Is there much upside in being the starting TE for a far from a prolific passing offense led by Joe Flacco? Over the past two years, the Ravens have made Dennis Pitta and Ben Watson relevant by giving them a massive amount of volume despite, in Pitta’s case, horrible efficiency. Per playerprofiler.com:
2016 Dennis Pitta: TE8
121 Targets (#3 among TEs)
81 Receptions (#1 among TEs)
729 Yards (#7 among TEs)
-13.5 Production Premium (#51 among TEs)
-13.6% Target Premium (#48 among TEs)
6.0 Yards Per Target (#46 among TEs)
2017 Ben Watson: TE11
79 targets (#12 among TEs)
61 Receptions (#8 among TEs)
522 Yards (#16 among TEs)
+3.0 Production Premium (#11 among TEs)
+19.0% Target Premium (#5 among TEs)
6.6 Yards Per Target (#18 among TEs)
While Pitta’s 121 targets is a far-fetched outcome, Watson’s 79 targets is a perfectly reasonable expectation for Hurst. With this type of volume, Hurst will undoubtedly beat his ADP. Per FF Calc, he currently goes undrafted in redraft leagues. His MFL10 ADP of TE26 and an overall ADP of pick 18.09 makes Hurst a solid value.
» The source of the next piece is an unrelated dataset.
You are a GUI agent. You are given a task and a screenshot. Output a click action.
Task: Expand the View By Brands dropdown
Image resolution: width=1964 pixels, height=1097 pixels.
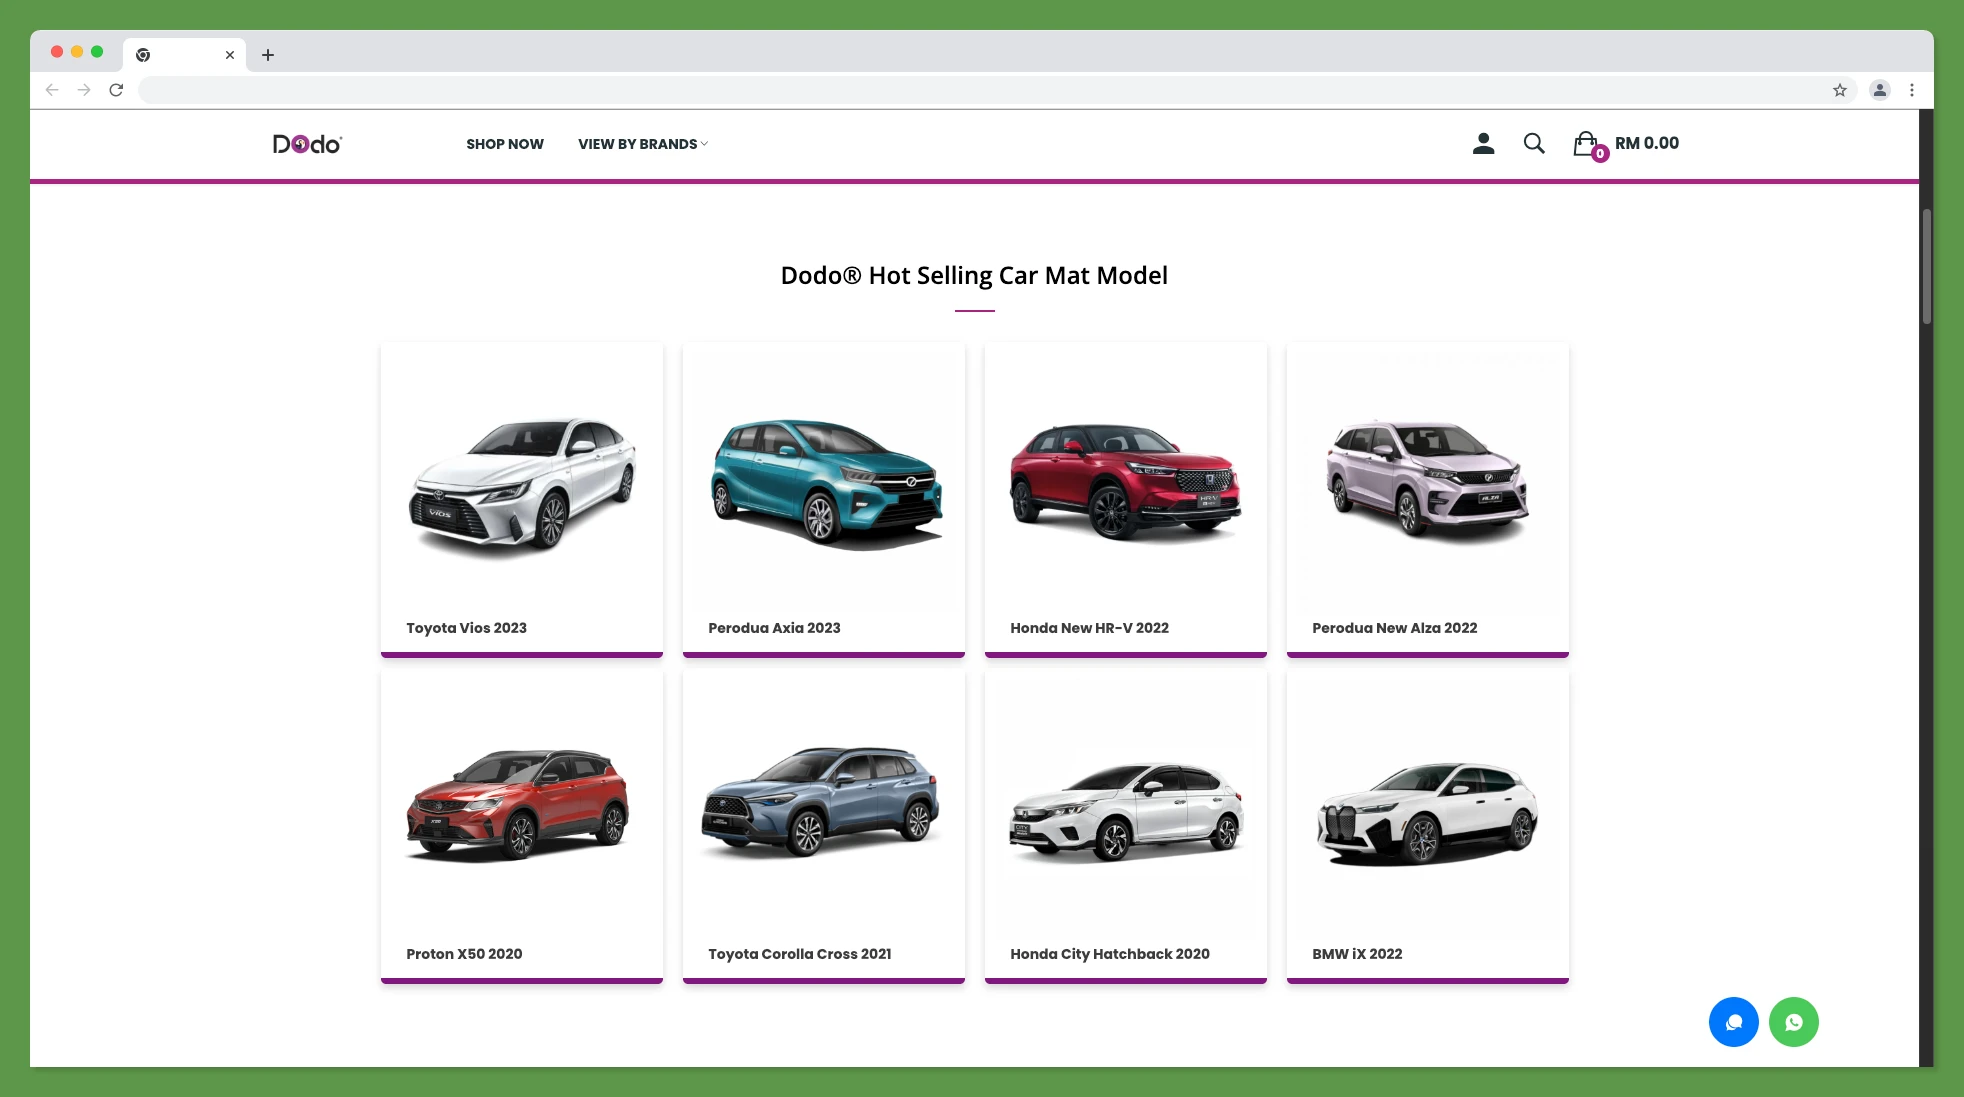tap(642, 144)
Number 3: Dallas Goedert, Philadelphia Eagles
Dallas Goedert was seen by many to be the best prospect in this year’s TE class, yet he landed in the worst situation possible for year one production. He is stuck behind consensus top 3 TE Zach Ertz.
Goedert will be useless to your fantasy team unless Ertz gets injured. If Ertz does get hurt, however, Goedert offers the most upside by far of any rookie TE for every game that he starts.
Last season, Ertz missed one game due to a concussion, and another game due to a hamstring strain. The concussion was Ertz’s second of his professional career, which is always notable. While Ertz does not have the same lengthy injury history as guys like Jordan Reed and Tyler Eifert, TE still has the highest injury rates among all skill positions. This exposes Ertz to a relatively high chance of missing games. In Ertz’s missed games last year, the Eagles’ backup TE Trey Burton flourished:
Trey Burton Week 9:
Trey Burton Week 14:
Considering the massive success that both Ertz and then Burton had as the primary TE for the Eagles, it is fair to assume that Goedert would be fantasy relevant in the event of an Ertz injury. Per FF Calc, he is going undrafted in redraft leagues. In MFL10s, his ADP is TE34 with an overall ADP of pick 20.09. He routinely goes undrafted, and you can certainly do worse than Goedert with the last pick in your draft.